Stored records
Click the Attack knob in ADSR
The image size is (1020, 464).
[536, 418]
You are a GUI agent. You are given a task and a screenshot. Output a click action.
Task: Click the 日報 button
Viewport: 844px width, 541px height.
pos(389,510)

§ **Your goal**
The data above should be copied out with complete accuracy.

§ **Result for this task**
Click the Attack knob in ADSR
The image size is (1020, 464).
[536, 418]
You are a GUI agent. You are given a task and a screenshot. Output a click action.
Task: Click the 日報 button
Viewport: 844px width, 541px height.
pos(389,510)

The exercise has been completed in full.